Но звонить Комову не пришлось – телефон зазвонил сам. На том конце провода какая-то женщина сбивчиво говорила о том, что является хорошей знакомой Ольги Петровны, но только сейчас узнала о ее смерти и обыске в квартире, а между тем эта самая квартира волей Голяндиной принадлежит теперь ей и ее маленькой дочери, о чем свидетельствуют соответствующие документы… Что она очень сожалеет, скорбит и так далее и даже просит, чтобы сестра Ольги Петровны пришла и выбрала себе на память все, что пожелает… Комов убедил женщину тотчас же прийти к нему с документами и спросил, на кого выписывать пропуск. Звонившая назвалась Краповой Тамарой Степановной… Ее маленькую дочку звали Люба…
Крапова оказалась дамой рослой, с довольно пропорционально выточенным, спокойным, привлекательным, но все же несколько грубоватым лицом. О таких думают – ну, эта рубит с плеча! Однако, войдя в кабинет, она тихо сказала:
- Здравствуйте, люди добрые! Владимир Иванович и Валентина Васильевна, мне сказали… Пришла вот… Не стала дожидаться, когда вызовите… Как снег на голову…
- Ну почему же как снег? Вы хорошо сделали, что пришли, - начал было Комов, но Крапова перебила его мягко, осторожно, и в то же время довольно настойчиво, уточнив:
- Это смерть Ольги Петровны – как снег на голову… Столь неожиданно… И так, знаете, ее жалко! Она вовсе не хотела умирать! Поверьте мне – у нее не было ощущения близкой смерти, как у многих одиноких людей… И я знаю, почему, - закончила Крапова шепотом.
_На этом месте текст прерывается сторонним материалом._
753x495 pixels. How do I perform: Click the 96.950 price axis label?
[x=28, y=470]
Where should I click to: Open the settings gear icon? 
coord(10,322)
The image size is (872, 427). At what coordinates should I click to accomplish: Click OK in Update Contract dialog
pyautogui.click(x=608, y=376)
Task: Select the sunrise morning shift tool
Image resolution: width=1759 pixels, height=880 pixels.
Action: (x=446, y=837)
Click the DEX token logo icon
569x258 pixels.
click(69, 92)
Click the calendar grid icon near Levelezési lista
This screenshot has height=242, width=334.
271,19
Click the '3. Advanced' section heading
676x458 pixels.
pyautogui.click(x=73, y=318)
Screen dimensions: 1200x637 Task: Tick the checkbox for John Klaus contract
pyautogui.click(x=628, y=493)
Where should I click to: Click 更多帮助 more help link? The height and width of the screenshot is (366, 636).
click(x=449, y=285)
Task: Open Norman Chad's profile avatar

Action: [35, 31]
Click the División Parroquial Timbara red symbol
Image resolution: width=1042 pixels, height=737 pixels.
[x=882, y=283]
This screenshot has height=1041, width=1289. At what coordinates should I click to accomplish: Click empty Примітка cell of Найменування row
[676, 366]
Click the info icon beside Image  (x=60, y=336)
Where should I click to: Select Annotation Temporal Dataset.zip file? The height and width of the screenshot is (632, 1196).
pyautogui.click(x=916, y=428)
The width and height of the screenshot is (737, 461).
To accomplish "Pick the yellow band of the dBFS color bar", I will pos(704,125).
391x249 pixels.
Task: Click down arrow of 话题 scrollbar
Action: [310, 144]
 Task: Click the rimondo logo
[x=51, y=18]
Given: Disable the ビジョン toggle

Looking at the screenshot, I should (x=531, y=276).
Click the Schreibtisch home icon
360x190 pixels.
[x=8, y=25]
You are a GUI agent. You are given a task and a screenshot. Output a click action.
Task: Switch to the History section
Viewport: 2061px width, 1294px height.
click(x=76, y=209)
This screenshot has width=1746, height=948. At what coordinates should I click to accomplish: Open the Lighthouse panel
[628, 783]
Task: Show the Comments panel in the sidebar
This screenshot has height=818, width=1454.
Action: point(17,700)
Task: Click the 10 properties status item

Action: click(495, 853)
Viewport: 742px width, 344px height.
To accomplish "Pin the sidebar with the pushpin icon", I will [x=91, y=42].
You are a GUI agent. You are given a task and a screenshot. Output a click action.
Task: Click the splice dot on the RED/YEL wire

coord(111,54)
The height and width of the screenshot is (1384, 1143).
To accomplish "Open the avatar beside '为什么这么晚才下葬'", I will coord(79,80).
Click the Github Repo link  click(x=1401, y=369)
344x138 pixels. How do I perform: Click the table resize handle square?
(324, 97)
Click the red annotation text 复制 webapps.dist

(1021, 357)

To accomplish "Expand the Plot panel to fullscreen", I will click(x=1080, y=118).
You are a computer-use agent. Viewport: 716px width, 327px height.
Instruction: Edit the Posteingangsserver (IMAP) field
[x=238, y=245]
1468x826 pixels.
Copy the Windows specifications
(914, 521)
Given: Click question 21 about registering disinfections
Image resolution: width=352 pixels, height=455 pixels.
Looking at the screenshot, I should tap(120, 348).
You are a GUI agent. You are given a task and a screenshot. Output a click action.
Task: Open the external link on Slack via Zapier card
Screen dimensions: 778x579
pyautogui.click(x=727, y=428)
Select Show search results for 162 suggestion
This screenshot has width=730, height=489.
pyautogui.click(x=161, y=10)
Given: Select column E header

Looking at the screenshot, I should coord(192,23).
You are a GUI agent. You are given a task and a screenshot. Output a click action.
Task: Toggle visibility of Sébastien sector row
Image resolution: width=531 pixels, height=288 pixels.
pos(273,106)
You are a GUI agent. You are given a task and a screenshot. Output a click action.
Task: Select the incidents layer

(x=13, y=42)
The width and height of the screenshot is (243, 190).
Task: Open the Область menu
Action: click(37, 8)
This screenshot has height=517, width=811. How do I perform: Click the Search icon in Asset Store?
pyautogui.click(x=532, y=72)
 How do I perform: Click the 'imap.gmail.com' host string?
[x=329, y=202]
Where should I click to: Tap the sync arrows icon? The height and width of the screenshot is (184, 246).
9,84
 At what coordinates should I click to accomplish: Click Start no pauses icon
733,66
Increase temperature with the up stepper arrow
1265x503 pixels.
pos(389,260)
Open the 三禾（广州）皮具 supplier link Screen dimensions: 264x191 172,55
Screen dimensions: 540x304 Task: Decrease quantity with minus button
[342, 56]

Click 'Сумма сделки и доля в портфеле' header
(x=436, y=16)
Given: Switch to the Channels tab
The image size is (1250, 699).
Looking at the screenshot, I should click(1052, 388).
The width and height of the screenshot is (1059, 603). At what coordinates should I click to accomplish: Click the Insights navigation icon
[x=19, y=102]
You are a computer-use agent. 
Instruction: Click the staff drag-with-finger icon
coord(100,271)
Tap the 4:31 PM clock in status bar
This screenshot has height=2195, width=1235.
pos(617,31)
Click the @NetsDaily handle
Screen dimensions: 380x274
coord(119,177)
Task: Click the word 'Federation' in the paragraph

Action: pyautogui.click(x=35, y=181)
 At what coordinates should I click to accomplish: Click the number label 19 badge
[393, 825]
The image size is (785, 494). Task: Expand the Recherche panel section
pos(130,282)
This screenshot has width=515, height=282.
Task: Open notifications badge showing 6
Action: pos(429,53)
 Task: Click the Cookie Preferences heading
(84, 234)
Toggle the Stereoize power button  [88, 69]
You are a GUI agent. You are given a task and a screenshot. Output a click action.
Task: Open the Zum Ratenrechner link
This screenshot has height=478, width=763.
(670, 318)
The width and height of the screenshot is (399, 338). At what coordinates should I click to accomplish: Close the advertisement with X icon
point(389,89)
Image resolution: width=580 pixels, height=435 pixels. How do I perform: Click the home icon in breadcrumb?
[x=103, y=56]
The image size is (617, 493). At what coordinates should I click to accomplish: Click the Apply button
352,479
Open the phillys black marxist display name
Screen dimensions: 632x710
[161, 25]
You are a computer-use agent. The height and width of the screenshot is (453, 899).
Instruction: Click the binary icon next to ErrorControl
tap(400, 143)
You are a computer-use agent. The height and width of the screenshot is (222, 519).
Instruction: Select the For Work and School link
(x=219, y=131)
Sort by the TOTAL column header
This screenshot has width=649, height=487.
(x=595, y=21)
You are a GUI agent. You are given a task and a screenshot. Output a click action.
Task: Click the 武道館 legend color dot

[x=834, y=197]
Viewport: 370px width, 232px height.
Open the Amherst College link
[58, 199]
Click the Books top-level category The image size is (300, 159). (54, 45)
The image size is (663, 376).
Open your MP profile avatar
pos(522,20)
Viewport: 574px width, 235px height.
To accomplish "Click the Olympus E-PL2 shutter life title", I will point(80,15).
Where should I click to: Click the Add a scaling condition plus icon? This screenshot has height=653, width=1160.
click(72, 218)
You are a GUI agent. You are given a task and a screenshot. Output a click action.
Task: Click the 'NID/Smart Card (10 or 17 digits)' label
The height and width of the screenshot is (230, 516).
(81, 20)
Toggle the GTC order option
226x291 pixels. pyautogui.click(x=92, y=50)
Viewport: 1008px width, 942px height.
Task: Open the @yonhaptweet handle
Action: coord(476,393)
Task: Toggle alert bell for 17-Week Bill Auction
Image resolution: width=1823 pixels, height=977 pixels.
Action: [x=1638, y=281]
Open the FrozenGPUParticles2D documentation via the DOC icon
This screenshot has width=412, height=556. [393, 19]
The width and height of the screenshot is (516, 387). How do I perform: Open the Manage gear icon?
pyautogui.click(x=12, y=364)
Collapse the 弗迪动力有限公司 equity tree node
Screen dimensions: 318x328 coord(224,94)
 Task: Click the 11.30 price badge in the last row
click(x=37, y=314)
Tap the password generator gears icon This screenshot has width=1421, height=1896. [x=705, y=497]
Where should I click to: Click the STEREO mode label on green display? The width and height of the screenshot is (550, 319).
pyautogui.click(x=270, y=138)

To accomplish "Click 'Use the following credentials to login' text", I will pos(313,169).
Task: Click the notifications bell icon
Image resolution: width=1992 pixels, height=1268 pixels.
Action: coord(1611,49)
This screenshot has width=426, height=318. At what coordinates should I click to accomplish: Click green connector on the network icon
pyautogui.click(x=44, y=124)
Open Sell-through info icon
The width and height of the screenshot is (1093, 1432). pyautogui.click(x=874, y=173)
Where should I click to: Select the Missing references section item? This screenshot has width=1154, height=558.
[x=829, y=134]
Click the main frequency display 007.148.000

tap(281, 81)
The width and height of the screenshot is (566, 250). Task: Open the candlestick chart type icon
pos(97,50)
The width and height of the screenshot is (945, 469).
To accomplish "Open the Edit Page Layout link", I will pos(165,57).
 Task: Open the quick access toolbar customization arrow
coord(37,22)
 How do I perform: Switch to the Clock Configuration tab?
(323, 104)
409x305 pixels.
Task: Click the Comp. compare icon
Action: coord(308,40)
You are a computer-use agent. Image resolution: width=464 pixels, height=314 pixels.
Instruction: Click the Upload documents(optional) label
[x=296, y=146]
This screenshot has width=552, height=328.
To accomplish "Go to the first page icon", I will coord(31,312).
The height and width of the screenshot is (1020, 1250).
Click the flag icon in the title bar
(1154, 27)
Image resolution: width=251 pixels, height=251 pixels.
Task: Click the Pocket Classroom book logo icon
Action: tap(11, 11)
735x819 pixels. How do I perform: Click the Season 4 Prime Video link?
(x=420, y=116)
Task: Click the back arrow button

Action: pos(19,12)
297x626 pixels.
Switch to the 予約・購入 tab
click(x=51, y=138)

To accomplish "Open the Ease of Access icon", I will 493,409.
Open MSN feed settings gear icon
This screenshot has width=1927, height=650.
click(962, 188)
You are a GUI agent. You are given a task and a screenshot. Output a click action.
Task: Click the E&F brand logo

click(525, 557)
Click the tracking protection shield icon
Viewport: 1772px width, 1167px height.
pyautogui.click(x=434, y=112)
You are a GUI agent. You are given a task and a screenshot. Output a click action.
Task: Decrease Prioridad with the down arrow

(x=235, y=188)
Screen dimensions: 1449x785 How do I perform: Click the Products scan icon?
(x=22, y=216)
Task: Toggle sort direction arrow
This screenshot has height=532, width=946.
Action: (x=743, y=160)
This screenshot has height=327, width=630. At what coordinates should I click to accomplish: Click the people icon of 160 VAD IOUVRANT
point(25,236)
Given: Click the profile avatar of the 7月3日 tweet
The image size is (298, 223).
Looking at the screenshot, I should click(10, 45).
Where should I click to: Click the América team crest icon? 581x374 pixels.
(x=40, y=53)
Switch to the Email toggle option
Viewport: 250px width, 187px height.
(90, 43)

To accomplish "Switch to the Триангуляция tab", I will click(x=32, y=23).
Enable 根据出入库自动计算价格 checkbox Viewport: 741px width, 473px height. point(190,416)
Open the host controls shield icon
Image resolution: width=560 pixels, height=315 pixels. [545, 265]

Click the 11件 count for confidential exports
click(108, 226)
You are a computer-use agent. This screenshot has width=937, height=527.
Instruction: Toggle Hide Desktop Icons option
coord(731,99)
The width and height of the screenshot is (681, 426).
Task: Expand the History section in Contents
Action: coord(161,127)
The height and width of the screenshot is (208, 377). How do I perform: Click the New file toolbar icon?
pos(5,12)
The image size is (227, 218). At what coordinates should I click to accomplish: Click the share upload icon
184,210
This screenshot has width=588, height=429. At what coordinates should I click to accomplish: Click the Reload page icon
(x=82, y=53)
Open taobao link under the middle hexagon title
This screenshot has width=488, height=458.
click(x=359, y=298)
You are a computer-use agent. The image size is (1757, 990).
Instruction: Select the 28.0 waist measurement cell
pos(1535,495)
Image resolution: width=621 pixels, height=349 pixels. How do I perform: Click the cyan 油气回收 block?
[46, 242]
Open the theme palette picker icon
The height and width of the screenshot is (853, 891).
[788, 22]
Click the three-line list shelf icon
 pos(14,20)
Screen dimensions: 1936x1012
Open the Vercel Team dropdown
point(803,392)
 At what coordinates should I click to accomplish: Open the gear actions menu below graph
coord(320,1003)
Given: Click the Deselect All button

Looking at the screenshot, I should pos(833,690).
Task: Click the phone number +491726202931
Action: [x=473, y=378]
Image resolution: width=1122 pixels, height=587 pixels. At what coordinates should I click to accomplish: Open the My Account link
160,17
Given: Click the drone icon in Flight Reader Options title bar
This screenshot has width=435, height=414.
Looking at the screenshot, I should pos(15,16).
- И почему же? – спросила Валентина.
Крапова посмотрела на нее с любопытством, как-то несколько оценивающе, и твердо, убежденно сказала:
- Потому что она не была одинока. У нее были мы. Я и моя доченька. Она связывала с нами свое будущее, она его видела! Есть родство по крови. А есть, знаете ли, по духу…
В ее голосе явно слышалась теплота и искренность.
- Продолжайте, мы вас слушаем! – попросил Комов.
- Я… продолжу. Только… Словом, должна вас предупредить, что говорить буду о необычном явлении… Не знаю, как вы к нему отнесетесь… Я, некоторым образом, увлекаюсь… паранормальными явлениями, экстрасенсорикой, много об этом читала… У каждого человека есть свое энергетическое пространство…
- Ближе к делу, пожалуйста, - попросила Валентина.
- Да, да, только… Я ведь хочу, чтобы вы мне поверили. Моей правде. А она настолько невероятна, что…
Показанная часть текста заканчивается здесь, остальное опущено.